[[ SUPPLIED DATA open ]]
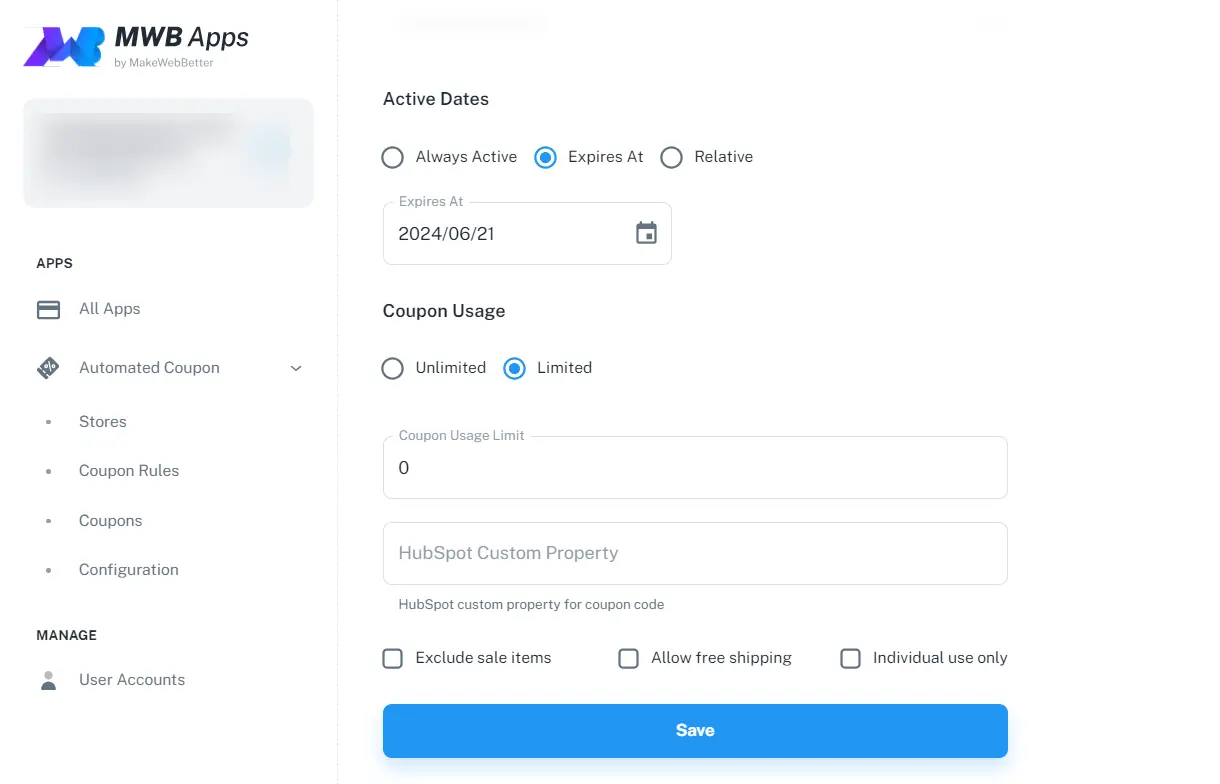Open the Coupons sidebar entry
The width and height of the screenshot is (1220, 784).
coord(111,521)
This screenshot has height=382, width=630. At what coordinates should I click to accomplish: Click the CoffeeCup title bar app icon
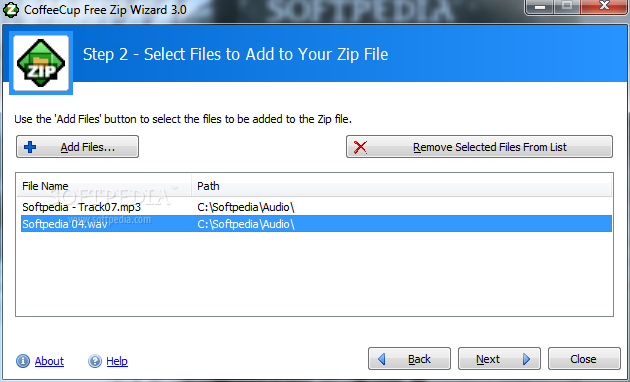coord(10,10)
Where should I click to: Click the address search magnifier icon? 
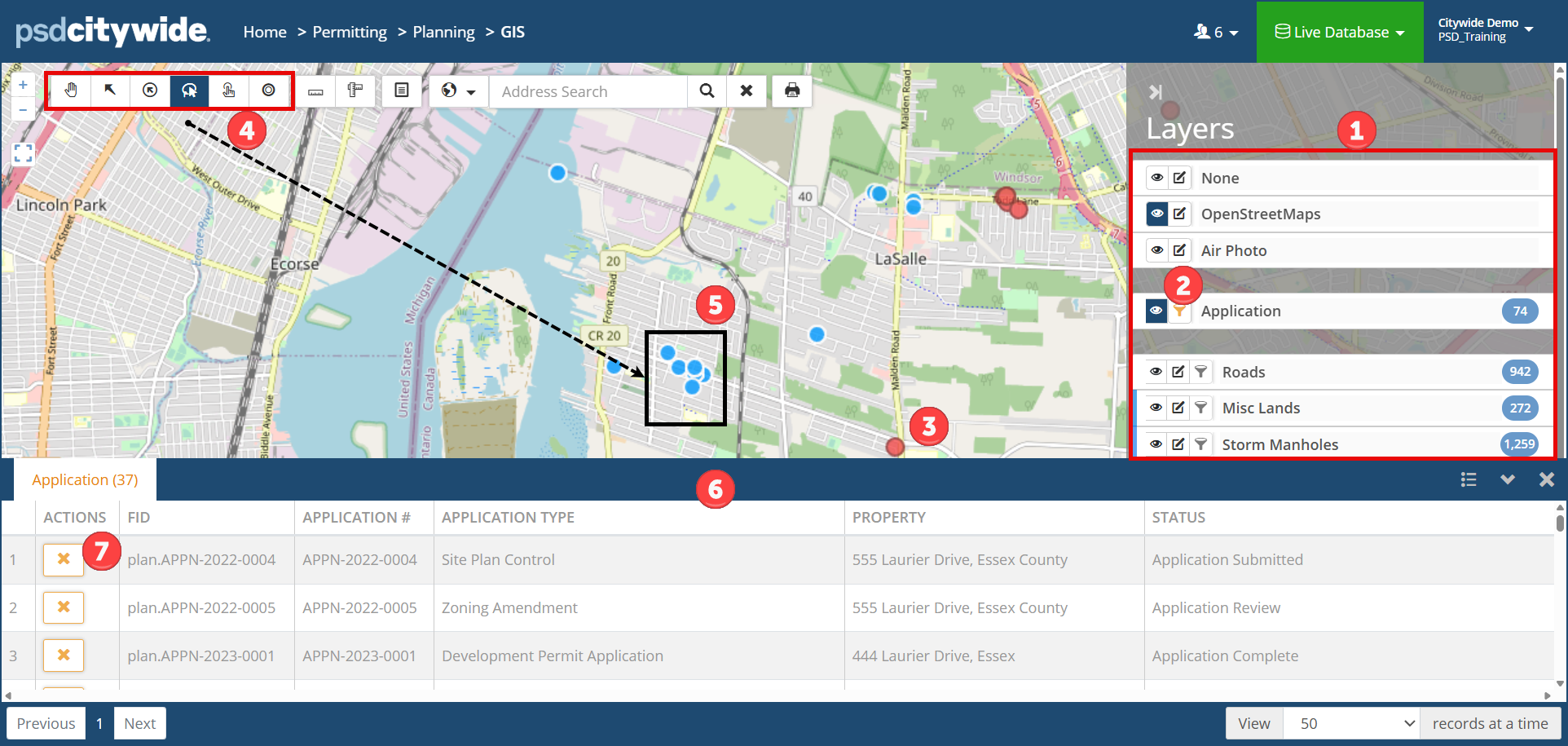tap(707, 90)
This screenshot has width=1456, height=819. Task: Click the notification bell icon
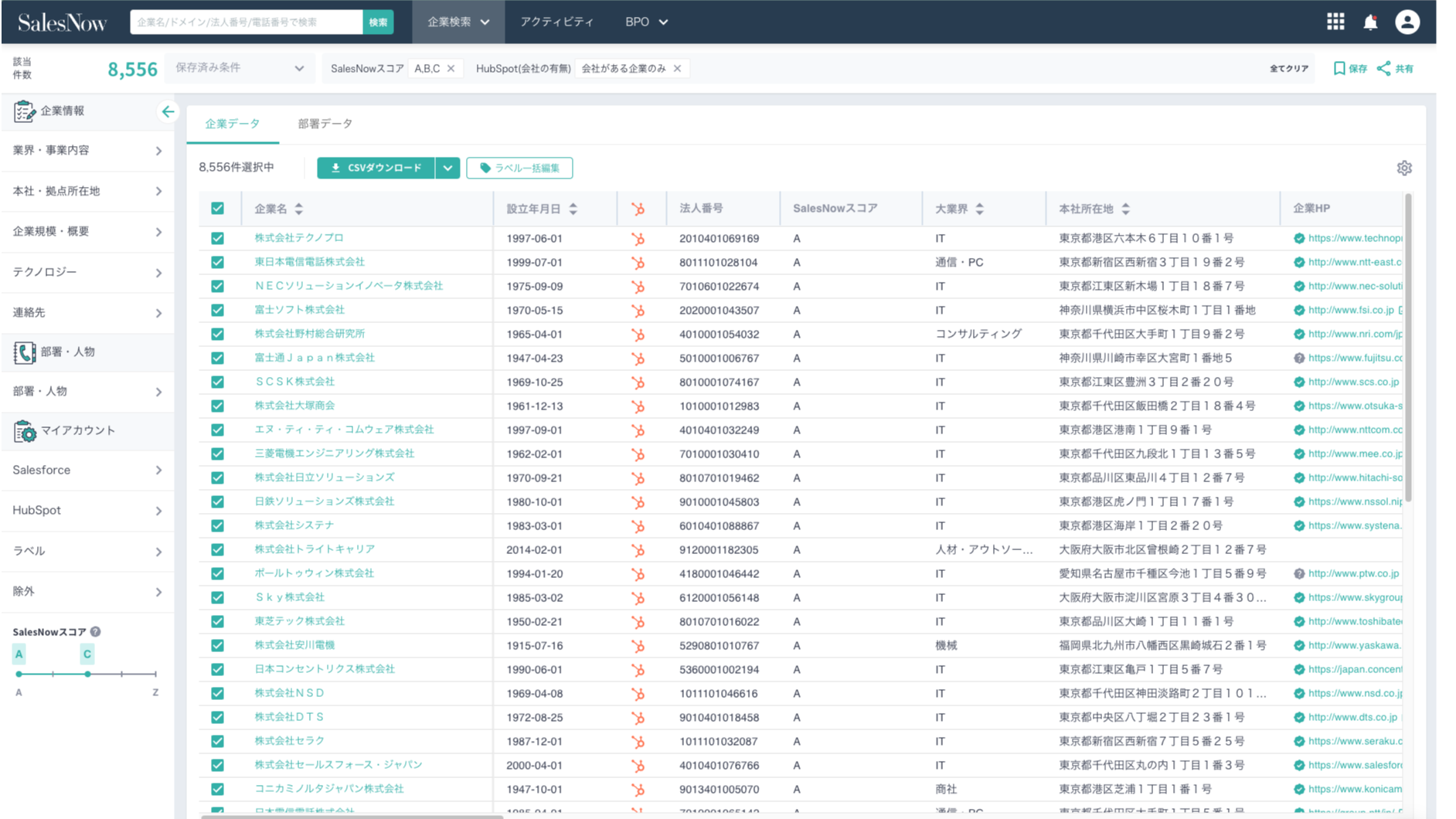[1370, 22]
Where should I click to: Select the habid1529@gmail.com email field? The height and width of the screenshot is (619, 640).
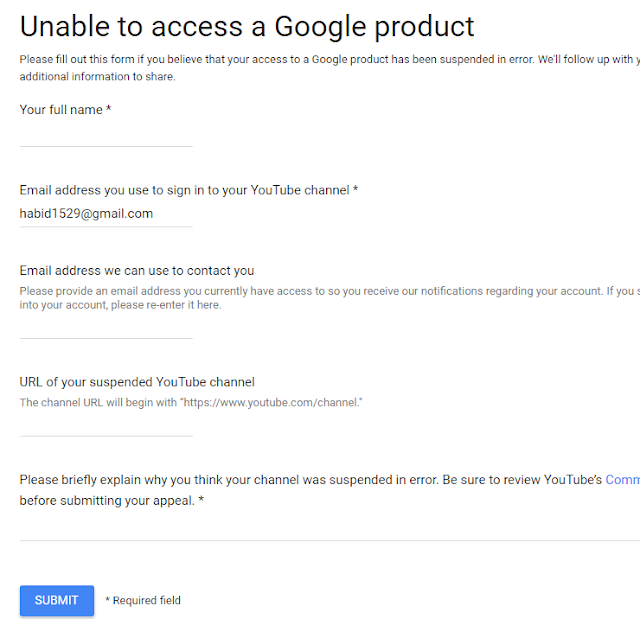tap(106, 214)
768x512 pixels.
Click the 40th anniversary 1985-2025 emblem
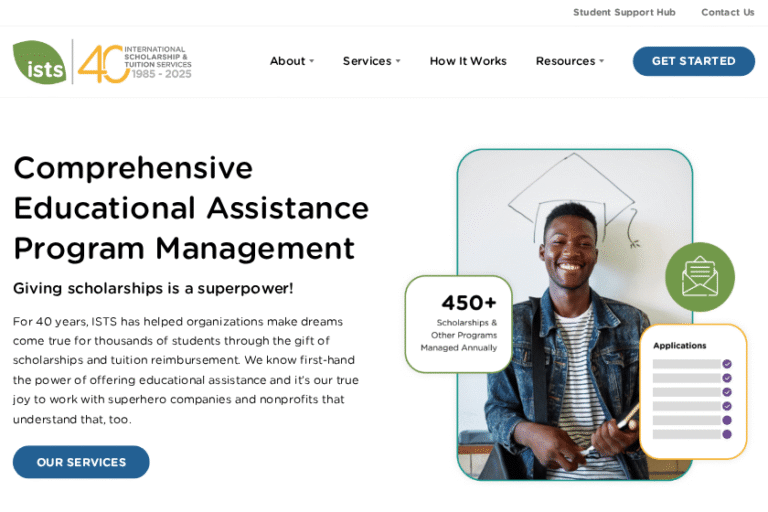coord(135,62)
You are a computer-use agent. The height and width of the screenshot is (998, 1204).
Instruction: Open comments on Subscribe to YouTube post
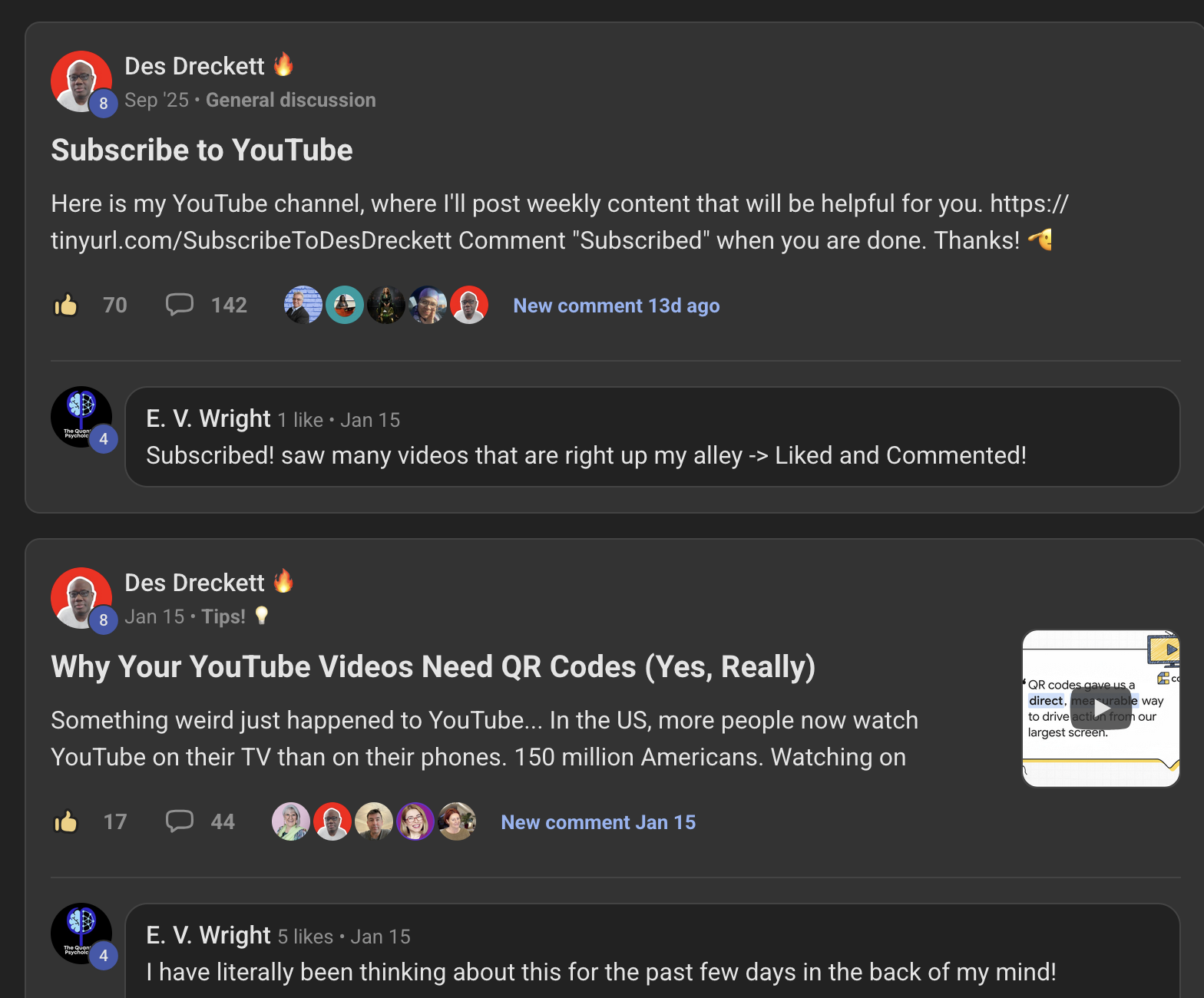pos(180,305)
[[ SUPPLIED DATA closed ]]
- WHAT IS BEING ASKED
Retype exactly the lines from the one containing "This screenshot has width=1456, height=819." through the last line of the records above, both included, and leave out any pictures.

- SOLUTION FOR THIS EXERCISE
This screenshot has width=1456, height=819. Task: Click the notification bell icon
[1370, 22]
Where should I click to: Select the habid1529@gmail.com email field? The height and width of the screenshot is (619, 640).
tap(106, 214)
768x512 pixels.
Click the 40th anniversary 1985-2025 emblem
coord(135,62)
You are a computer-use agent. The height and width of the screenshot is (998, 1204).
Instruction: Open comments on Subscribe to YouTube post
pos(180,305)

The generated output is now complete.